** Work to complete **
Pull every line of the listing out word for word, leaving out the pictures.

[Element lookup records]
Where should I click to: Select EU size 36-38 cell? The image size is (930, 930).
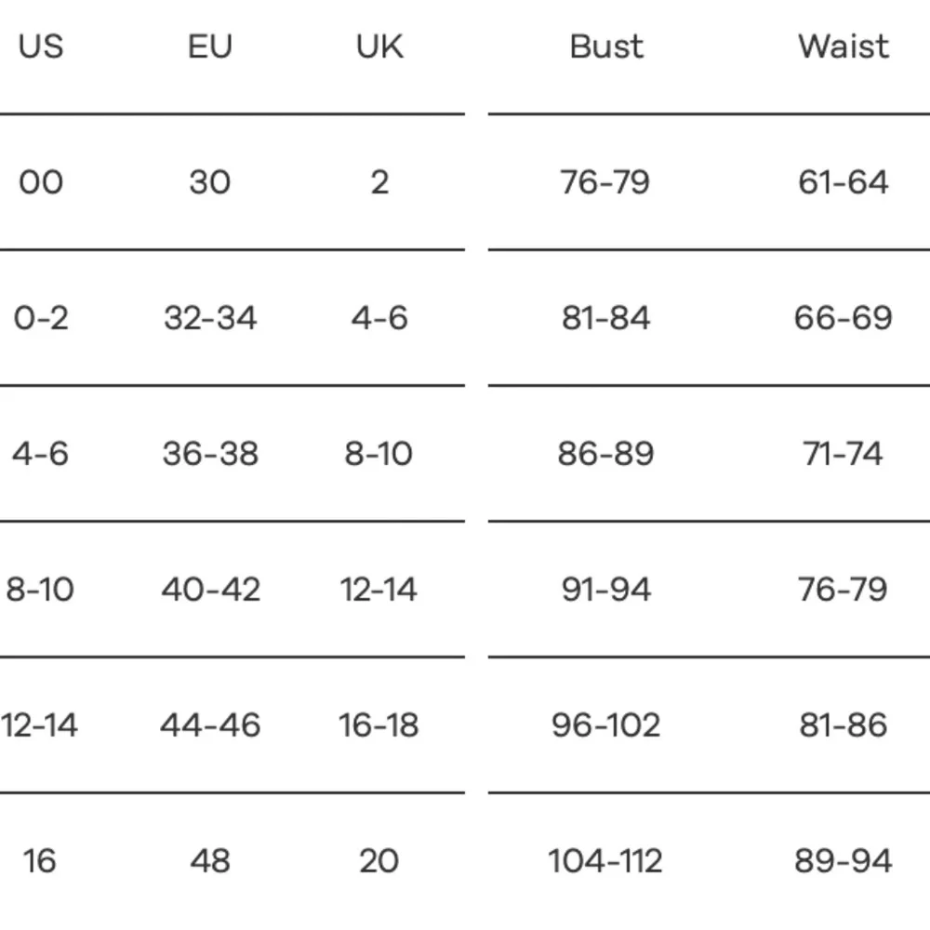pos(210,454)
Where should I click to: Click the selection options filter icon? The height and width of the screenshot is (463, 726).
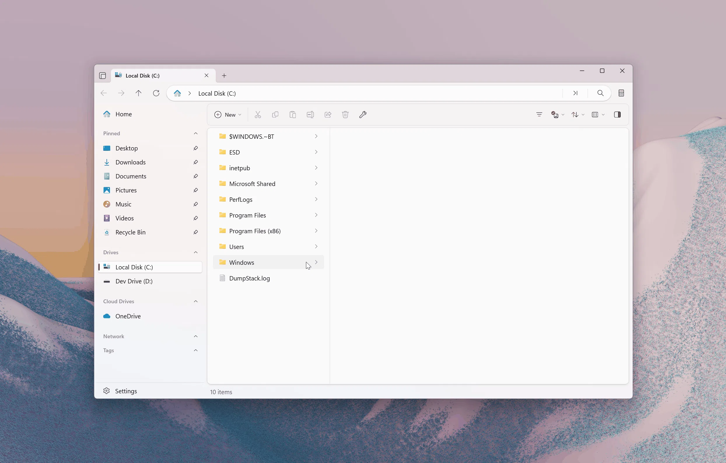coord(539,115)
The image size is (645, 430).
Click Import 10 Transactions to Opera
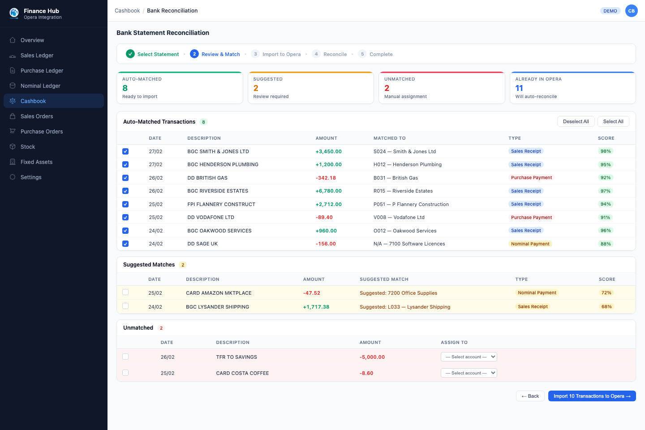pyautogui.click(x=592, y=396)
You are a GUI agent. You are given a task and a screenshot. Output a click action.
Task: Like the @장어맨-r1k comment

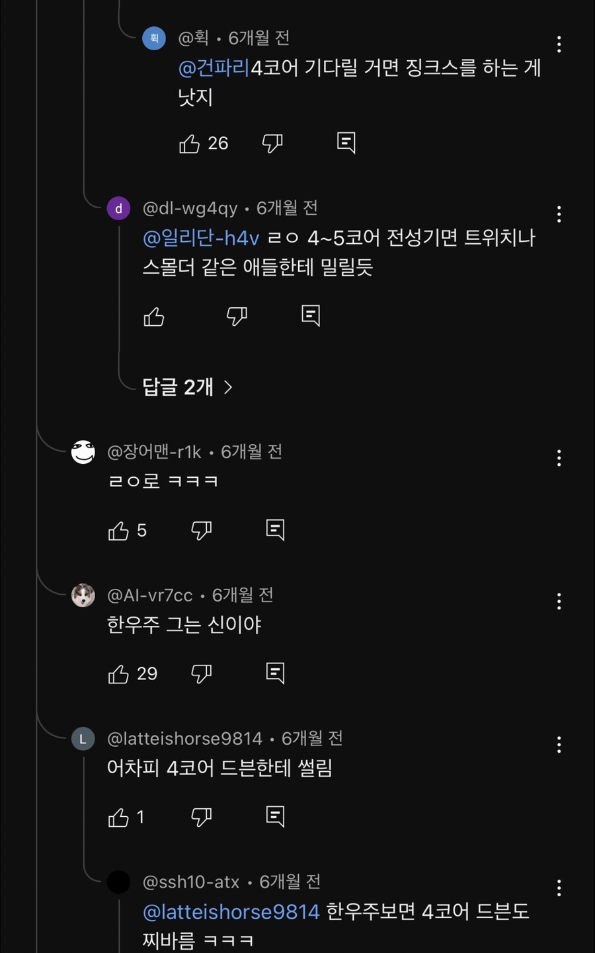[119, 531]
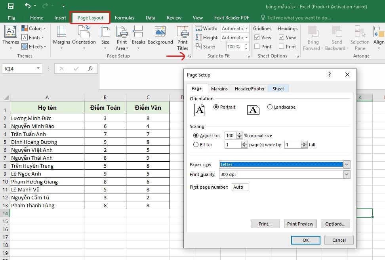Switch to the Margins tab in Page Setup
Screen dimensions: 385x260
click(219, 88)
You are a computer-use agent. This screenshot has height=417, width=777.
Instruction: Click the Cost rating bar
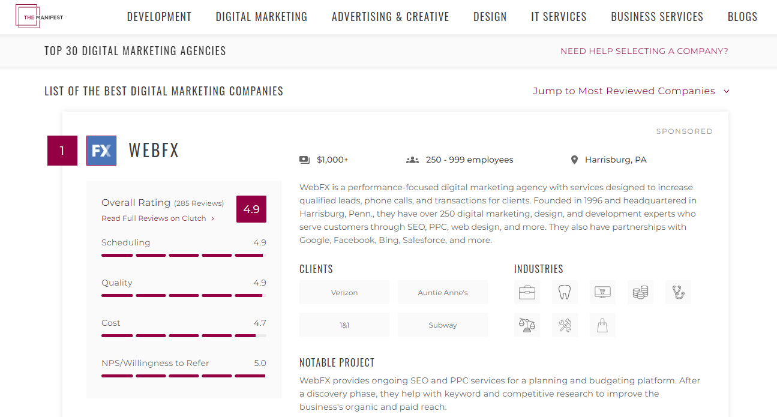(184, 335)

** Reply **
Where should I click to: Select EU size 36-38 cell? The image size is (930, 930).
pos(210,454)
Where should I click to: Click the selection options filter icon? The height and width of the screenshot is (463, 726).
coord(539,115)
The image size is (645, 430).
Click Import 10 Transactions to Opera
pyautogui.click(x=592, y=396)
You are a GUI agent. You are given a task and a screenshot. Output a click action.
Task: Like the @장어맨-r1k comment

[119, 531]
Switch to the Margins tab in Page Setup
Screen dimensions: 385x260
click(219, 88)
You are a computer-use agent. This screenshot has height=417, width=777.
Instruction: Click the Cost rating bar
(184, 335)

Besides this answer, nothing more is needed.